If a line in the records below includes the word "dropdown", count it, then give the total and nothing else.

Stored items from a collection:
========

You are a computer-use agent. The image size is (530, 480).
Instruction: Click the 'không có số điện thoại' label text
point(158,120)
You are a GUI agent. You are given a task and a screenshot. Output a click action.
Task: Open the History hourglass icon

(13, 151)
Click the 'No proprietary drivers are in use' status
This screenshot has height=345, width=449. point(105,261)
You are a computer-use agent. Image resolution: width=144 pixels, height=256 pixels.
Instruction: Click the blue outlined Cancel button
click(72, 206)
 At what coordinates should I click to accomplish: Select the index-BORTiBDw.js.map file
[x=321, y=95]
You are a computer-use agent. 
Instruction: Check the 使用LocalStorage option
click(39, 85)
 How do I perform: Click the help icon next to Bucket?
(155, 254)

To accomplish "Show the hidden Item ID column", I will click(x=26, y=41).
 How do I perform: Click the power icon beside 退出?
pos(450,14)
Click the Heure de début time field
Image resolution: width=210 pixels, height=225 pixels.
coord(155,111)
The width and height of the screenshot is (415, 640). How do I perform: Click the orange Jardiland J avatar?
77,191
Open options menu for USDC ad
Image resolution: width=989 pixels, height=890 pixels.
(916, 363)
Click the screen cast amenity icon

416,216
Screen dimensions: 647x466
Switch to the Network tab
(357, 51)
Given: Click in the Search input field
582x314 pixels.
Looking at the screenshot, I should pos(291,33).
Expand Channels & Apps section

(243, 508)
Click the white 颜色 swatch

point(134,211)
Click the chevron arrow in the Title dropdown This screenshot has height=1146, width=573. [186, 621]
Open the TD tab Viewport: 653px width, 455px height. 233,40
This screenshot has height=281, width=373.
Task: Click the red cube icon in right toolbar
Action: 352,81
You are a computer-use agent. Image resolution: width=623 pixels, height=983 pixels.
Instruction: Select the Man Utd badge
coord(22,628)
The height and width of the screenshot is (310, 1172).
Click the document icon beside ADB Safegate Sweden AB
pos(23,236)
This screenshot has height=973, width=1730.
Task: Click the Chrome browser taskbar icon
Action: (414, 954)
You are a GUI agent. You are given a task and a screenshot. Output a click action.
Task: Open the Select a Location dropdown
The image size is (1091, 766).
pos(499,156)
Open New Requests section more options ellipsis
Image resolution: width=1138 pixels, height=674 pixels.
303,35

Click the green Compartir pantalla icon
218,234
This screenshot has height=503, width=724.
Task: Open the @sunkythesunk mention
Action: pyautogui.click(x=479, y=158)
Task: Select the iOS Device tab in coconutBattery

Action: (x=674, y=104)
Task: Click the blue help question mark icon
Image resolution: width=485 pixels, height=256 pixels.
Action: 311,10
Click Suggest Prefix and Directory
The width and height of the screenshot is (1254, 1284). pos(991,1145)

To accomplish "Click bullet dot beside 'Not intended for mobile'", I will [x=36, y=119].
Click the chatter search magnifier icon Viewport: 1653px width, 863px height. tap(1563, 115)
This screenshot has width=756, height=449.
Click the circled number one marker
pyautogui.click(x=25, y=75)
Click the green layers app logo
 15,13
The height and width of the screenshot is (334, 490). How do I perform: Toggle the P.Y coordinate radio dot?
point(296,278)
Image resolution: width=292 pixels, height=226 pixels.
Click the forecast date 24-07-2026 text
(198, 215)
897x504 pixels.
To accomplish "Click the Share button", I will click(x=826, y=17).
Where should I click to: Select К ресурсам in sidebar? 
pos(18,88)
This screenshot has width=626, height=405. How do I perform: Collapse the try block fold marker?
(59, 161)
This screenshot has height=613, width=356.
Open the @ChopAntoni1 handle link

========

- **EXERCISE SOLUTION**:
2